[GIVEN EXERCISE A]: Output, as a numbered list with blank lines omitted, the stretch of the records from the line containing "Image resolution: width=916" through the line containing "[x=704, y=35]", and nothing beyond it.

[SOURCE DOCUMENT]:
17.4 Sections of sheaves of modules
Let (X, \mathcal{O}_ X) be a ringed space. Let \mathcal{F} be a sheaf of \mathcal{O}_ X-modules. Let s \in \Gamma (X, \mathcal{F}) = \mathcal{F}(X) be a global section. There is a unique map of \mathcal{O}_ X-modules
\mathcal{O}_ X \longrightarrow \mathcal{F}, \ f \longmapsto fs
associated to s. The notation above signifies that a local section f of \mathcal{O}_ X, i.e., a section f over some open U, is mapped to the multiplication of f with the restriction of s to U. Conversely, any map \varphi : \mathcal{O}_ X \to \mathcal{F} gives rise to a section s = \varphi (1) such that \varphi is the morphism associated to s.
Definition 17.4.1. Let (X, \mathcal{O}_ X) be a ringed space. Let \mathcal{F} be a sheaf of \mathcal{O}_ X-modules. We say that \mathcal{F} is generated by global sections if there exist a set I, and global sections s_ i \in \Gamma (X, \mathcal{F}), i \in I such that the map
\bigoplus \nolimits _{i \in I} \mathcal{O}_ X \longrightarrow \mathcal{F}
which is the map associated to s_ i on the summand corresponding to i, is surjective. In this case we say that the sections s_ i generate \mathcal{F}.
We often use the abuse of notation introduced in Sheaves, Section 6.11 where, given a local section s of \mathcal{F} defined in an open neighbourhood of a point x \in X, we denote s_ x, or even s the image of s in the stalk \mathcal{F}_ x.
Lemma 17.4.2. Let (X, \mathcal{O}_ X) be a ringed space. Let \mathcal{F} be a sheaf of \mathcal{O}_ X-modules. Let I be a set. Let s_ i \in \Gamma (X, \mathcal{F}), i \in I be global sections. The sections s_ i generate \mathcal{F} if and only if for all x\in X the elements s_{i, x} \in \mathcal{F}_ x generate the \mathcal{O}_{X, x}-module \mathcal{F}_ x.

[EXERCISE MATERIAL]:
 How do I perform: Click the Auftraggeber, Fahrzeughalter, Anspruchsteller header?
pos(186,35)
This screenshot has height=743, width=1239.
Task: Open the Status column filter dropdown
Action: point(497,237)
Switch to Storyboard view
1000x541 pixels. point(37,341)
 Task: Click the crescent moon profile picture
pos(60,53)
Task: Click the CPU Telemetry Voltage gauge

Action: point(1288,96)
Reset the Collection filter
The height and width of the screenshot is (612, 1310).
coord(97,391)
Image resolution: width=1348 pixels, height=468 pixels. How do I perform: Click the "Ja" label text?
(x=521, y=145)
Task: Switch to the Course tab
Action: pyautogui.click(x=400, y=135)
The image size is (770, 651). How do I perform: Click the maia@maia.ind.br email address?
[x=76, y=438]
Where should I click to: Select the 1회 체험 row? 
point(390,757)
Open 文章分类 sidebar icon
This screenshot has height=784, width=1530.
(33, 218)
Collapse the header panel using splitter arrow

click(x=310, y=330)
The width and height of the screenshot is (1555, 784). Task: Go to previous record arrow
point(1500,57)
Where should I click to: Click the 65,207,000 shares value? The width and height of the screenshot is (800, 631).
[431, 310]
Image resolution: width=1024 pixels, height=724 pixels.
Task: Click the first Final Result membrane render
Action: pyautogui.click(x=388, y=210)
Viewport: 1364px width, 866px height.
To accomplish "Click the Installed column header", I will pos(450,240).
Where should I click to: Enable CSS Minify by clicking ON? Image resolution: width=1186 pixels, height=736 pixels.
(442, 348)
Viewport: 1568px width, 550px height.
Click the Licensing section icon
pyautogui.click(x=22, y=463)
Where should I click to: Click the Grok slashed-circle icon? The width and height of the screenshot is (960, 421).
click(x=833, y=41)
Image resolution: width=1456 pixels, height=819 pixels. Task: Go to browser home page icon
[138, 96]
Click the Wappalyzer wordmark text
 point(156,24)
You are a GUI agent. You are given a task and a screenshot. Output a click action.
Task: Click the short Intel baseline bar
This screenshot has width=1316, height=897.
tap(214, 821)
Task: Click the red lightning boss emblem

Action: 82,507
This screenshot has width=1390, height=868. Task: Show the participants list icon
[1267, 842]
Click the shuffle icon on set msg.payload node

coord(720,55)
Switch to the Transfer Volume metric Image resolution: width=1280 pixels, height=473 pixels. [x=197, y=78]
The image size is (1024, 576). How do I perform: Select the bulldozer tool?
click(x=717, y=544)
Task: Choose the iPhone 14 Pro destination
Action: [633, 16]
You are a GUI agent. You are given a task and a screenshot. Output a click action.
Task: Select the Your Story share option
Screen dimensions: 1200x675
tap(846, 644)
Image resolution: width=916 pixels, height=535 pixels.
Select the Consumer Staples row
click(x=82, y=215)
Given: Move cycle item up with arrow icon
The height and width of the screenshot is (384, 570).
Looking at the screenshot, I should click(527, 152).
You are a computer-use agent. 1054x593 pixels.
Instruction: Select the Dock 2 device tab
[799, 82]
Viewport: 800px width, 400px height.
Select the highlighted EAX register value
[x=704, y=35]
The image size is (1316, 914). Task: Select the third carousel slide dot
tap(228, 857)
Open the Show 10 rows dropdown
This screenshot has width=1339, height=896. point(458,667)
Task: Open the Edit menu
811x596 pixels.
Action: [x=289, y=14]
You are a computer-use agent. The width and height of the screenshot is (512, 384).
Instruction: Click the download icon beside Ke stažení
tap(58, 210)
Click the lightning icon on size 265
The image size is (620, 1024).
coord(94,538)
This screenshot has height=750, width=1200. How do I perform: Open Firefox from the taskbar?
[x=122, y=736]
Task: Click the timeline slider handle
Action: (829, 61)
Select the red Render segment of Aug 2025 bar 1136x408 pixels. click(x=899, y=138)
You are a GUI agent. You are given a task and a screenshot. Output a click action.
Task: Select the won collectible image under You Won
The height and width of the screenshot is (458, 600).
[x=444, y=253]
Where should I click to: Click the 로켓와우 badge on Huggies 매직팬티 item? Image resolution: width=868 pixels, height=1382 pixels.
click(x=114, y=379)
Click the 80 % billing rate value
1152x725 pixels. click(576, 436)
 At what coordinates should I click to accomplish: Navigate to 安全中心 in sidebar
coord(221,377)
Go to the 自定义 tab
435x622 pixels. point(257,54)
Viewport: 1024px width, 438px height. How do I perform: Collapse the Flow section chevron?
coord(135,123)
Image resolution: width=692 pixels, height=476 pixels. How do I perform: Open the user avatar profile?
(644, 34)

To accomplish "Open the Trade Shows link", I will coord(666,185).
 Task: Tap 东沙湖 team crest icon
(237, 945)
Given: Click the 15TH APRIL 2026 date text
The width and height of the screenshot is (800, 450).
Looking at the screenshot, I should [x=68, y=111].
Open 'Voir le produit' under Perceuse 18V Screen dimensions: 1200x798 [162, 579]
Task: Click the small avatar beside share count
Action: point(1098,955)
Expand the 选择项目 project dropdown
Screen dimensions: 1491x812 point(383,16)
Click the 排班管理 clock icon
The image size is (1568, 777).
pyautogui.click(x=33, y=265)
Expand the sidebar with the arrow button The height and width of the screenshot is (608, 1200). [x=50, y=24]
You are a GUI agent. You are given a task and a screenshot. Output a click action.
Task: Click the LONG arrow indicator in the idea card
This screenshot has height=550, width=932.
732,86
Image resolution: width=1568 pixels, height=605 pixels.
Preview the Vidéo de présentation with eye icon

[GIVEN EXERCISE B]: Write what comes next in the text on sections of sheaves of modules, starting right after its final sentence.

[EXERCISE RESULT A]:
1. Image resolution: width=916 pixels, height=535 pixels.
2. Select the Consumer Staples row
3. click(x=82, y=215)
4. Given: Move cycle item up with arrow icon
5. The height and width of the screenshot is (384, 570).
6. Looking at the screenshot, I should click(527, 152).
7. You are a computer-use agent. 1054x593 pixels.
8. Instruction: Select the Dock 2 device tab
9. [799, 82]
10. Viewport: 800px width, 400px height.
11. Select the highlighted EAX register value
12. [x=704, y=35]

[EXERCISE RESULT B]:
Proof.
Omitted.
\square
Lemma 17.4.3.slogan Let (X, \mathcal{O}_ X) be a ringed space. Let \mathcal{F}, \mathcal{G} be sheaves of \mathcal{O}_ X-modules. If \mathcal{F} and \mathcal{G} are generated by global sections then so is \mathcal{F} \otimes _{\mathcal{O}_ X} \mathcal{G}.
Proof.
Omitted.
\square
Lemma 17.4.4. Let (X, \mathcal{O}_ X) be a ringed space. Let \mathcal{F} be a sheaf of \mathcal{O}_ X-modules. Let I be a set. Let s_ i, i \in I be a collection of local sections of \mathcal{F}, i.e., s_ i \in \mathcal{F}(U_ i) for some opens U_ i \subset X. There exists a unique smallest subsheaf of \mathcal{O}_ X-modules \mathcal{G} such that each s_ i corresponds to a local section of \mathcal{G}.
Proof.
Consider the subpresheaf of \mathcal{O}_ X-modules defined by the rule
U \longmapsto \{ \text{sums } \sum \nolimits _{i \in J} f_ i (s_ i|_ U) \text{ where } J \text{ is finite, } U \subset U_ i \text{ for } i\in J, \text{ and } f_ i \in \mathcal{O}_ X(U) \}
Let \mathcal{G} be the sheafification of this subpresheaf. This is a subsheaf of \mathcal{F} by Sheaves, Lemma 6.16.3. Since all the finite sums clearly have to be in \mathcal{G} this is the smallest subsheaf as desired.
\square
Definition 17.4.5. Let (X, \mathcal{O}_ X) be a ringed space. Let \mathcal{F} be a sheaf of \mathcal{O}_ X-modules. Given a set I, and local sections s_ i, i \in I of \mathcal{F} we say that the subsheaf \mathcal{G} of Lemma 17.4.4 above is the subsheaf generated by the s_ i.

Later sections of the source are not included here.